**SET EXERCISE:**
Copy the data lines from the line with "has width=896, height=373." to the line with "[x=252, y=419]", replacing "Instruction" with "Goal" and leaving everything else unchanged. Return only those lines.

**EXTRACTED INFORMATION:**
>>>
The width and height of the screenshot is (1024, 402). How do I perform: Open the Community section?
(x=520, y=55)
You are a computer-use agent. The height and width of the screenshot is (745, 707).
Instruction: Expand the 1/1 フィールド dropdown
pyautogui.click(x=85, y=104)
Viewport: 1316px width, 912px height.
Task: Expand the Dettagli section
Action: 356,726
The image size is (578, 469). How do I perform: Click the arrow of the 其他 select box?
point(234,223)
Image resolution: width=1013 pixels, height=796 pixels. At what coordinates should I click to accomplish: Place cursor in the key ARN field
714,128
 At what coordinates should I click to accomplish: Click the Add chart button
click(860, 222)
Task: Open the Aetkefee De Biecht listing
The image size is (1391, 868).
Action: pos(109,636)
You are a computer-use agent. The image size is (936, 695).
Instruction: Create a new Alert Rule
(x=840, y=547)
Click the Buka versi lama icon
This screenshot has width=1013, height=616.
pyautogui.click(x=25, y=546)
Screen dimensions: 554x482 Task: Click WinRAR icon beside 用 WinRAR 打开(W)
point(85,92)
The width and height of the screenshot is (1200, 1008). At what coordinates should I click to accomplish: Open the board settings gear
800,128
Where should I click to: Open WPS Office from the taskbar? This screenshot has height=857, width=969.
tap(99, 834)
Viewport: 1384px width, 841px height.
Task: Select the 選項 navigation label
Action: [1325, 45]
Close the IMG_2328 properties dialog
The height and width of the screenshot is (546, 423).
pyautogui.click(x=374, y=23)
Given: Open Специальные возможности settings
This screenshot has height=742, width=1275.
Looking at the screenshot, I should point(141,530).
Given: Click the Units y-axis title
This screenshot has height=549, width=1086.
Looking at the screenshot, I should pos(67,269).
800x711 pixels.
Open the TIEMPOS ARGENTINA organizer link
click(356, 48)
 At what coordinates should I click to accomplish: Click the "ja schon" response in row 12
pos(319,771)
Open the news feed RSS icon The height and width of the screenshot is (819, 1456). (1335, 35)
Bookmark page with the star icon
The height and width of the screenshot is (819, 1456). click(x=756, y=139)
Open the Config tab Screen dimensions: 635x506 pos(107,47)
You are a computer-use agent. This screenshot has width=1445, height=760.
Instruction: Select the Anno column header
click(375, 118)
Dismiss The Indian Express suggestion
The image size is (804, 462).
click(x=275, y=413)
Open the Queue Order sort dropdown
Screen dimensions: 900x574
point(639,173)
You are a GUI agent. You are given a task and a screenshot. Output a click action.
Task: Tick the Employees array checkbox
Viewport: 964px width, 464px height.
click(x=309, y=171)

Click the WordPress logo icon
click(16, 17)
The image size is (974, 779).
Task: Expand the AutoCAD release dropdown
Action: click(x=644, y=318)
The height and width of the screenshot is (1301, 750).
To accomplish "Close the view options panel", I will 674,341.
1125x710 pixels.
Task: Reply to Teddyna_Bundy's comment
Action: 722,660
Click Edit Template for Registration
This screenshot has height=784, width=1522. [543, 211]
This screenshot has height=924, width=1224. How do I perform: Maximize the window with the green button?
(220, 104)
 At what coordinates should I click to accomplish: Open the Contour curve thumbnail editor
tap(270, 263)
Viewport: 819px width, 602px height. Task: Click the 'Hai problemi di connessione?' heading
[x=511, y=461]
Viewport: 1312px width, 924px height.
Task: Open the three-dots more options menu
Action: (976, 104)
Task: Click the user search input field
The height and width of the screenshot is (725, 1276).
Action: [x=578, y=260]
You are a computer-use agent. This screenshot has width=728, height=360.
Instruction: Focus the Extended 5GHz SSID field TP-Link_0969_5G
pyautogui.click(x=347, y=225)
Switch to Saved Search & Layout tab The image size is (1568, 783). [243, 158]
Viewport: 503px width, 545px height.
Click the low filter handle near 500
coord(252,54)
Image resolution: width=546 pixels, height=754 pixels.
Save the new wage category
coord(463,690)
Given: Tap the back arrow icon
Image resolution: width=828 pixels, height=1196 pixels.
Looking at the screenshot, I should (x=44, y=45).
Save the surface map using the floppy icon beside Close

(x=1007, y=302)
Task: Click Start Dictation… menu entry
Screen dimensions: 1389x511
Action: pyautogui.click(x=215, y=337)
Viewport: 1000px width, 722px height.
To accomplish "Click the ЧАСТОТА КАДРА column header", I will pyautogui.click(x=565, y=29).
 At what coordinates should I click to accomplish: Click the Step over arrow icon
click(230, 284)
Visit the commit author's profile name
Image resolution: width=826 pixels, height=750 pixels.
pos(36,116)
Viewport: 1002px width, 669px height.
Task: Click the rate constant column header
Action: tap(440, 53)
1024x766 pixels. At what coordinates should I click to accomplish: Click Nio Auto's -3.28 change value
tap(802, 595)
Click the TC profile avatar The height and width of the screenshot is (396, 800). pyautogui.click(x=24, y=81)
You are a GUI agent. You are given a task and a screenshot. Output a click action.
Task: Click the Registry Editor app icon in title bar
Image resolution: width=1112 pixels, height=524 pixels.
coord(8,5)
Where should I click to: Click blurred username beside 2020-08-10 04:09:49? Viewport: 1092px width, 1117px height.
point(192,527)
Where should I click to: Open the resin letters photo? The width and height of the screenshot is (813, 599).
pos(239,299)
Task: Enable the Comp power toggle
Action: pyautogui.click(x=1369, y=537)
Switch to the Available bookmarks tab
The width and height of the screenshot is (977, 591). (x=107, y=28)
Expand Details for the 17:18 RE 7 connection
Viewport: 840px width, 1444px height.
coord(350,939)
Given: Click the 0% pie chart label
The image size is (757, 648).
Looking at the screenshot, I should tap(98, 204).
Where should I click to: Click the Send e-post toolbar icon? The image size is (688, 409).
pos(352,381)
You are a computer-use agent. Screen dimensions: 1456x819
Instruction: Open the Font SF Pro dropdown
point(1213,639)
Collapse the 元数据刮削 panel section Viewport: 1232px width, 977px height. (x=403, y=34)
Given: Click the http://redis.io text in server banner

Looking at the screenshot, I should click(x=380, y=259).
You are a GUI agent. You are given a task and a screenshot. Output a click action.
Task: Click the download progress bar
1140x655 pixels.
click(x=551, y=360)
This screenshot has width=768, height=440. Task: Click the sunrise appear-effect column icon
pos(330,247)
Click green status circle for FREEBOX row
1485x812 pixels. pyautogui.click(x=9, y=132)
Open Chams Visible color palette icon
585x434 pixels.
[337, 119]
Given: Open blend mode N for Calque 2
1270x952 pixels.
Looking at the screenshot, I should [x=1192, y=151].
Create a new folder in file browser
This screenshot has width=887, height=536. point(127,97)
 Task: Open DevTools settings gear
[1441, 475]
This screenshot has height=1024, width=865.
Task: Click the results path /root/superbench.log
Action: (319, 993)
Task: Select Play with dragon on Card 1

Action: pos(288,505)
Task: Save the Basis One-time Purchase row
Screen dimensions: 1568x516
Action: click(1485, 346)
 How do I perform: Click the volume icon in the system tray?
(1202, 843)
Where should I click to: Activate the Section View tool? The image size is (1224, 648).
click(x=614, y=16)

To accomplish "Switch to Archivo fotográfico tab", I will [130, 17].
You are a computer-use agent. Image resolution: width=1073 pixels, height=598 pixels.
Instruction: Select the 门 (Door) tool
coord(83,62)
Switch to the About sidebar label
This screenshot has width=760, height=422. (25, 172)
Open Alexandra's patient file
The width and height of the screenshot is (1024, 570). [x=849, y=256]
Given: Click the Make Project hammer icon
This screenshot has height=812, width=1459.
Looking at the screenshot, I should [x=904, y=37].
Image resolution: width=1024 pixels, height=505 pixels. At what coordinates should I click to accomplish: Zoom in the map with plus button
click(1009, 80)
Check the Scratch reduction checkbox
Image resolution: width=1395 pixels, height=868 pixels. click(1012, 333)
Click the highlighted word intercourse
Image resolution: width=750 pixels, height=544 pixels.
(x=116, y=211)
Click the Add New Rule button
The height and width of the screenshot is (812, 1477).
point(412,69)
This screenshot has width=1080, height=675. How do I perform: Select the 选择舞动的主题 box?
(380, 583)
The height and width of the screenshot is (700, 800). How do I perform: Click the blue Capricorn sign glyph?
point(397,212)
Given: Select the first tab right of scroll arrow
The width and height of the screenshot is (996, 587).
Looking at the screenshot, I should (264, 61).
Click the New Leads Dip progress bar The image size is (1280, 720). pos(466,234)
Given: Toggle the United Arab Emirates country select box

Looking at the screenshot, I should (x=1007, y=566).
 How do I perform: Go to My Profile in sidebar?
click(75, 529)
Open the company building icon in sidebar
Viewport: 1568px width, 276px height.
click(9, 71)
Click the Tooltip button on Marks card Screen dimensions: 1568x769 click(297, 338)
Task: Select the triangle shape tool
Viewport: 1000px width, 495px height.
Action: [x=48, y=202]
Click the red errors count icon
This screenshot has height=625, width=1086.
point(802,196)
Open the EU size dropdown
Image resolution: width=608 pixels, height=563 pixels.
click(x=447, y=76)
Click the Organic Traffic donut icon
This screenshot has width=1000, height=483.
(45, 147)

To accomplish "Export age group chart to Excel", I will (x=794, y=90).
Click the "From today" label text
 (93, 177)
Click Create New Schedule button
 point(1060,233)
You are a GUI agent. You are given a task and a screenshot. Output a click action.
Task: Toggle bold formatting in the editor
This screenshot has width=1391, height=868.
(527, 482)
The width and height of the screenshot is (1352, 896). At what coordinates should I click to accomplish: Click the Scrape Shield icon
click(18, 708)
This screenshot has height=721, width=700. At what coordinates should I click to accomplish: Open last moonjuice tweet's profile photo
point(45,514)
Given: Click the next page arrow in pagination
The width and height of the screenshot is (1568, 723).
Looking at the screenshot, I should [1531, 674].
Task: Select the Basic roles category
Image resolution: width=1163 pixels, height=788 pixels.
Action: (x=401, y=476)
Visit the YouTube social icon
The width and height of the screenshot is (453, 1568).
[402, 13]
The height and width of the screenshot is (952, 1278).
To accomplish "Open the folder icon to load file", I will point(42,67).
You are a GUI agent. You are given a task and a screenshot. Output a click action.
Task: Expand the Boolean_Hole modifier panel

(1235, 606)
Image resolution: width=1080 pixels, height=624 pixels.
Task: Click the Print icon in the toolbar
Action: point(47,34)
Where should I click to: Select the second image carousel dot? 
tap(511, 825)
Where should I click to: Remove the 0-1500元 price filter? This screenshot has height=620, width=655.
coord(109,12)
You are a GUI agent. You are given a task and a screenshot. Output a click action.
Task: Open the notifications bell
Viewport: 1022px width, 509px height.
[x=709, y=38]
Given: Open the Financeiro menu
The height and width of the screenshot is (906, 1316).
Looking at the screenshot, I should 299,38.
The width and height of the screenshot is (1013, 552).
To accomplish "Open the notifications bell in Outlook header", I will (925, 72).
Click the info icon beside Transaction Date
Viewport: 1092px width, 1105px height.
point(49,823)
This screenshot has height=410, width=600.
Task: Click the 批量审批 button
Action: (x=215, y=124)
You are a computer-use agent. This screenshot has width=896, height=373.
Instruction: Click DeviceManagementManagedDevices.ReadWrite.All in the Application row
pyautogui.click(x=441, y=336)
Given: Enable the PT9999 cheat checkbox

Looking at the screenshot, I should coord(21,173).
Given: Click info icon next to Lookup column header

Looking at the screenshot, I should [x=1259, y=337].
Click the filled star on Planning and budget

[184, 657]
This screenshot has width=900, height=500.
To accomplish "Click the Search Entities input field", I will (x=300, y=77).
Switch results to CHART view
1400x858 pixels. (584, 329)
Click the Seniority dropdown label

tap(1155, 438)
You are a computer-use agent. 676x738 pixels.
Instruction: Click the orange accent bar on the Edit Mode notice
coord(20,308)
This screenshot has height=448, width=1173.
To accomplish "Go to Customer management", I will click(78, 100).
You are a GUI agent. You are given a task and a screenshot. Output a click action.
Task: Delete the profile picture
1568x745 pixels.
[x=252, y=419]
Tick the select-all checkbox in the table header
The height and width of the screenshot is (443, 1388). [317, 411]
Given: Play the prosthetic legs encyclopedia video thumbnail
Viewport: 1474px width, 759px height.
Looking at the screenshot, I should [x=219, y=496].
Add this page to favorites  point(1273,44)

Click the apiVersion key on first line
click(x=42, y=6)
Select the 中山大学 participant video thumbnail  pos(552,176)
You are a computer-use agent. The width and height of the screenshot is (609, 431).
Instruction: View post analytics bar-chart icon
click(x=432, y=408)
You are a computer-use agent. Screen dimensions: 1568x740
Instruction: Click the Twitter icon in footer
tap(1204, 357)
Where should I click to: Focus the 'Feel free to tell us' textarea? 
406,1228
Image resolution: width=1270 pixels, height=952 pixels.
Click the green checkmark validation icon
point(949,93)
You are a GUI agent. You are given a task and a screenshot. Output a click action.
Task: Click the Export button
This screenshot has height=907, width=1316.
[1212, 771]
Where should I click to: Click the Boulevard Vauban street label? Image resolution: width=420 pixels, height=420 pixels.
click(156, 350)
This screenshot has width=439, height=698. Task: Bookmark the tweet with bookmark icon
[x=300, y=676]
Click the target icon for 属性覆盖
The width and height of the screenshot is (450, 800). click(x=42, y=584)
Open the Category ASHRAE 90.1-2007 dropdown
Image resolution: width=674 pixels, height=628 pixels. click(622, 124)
<<<
**SOLVED PROBLEM:**
You are a computer-use agent. This screenshot has width=896, height=373.
Goal: Click DeviceManagementManagedDevices.ReadWrite.All in the Application row
pyautogui.click(x=441, y=336)
Given: Enable the PT9999 cheat checkbox

Looking at the screenshot, I should coord(21,173).
Given: Click info icon next to Lookup column header

Looking at the screenshot, I should [x=1259, y=337].
Click the filled star on Planning and budget

[184, 657]
This screenshot has width=900, height=500.
To accomplish "Click the Search Entities input field", I will (x=300, y=77).
Switch results to CHART view
1400x858 pixels. (584, 329)
Click the Seniority dropdown label

tap(1155, 438)
You are a computer-use agent. 676x738 pixels.
Goal: Click the orange accent bar on the Edit Mode notice
coord(20,308)
This screenshot has height=448, width=1173.
To accomplish "Go to Customer management", I will click(78, 100).
You are a GUI agent. You are given a task and a screenshot. Output a click action.
Task: Delete the profile picture
1568x745 pixels.
[x=252, y=419]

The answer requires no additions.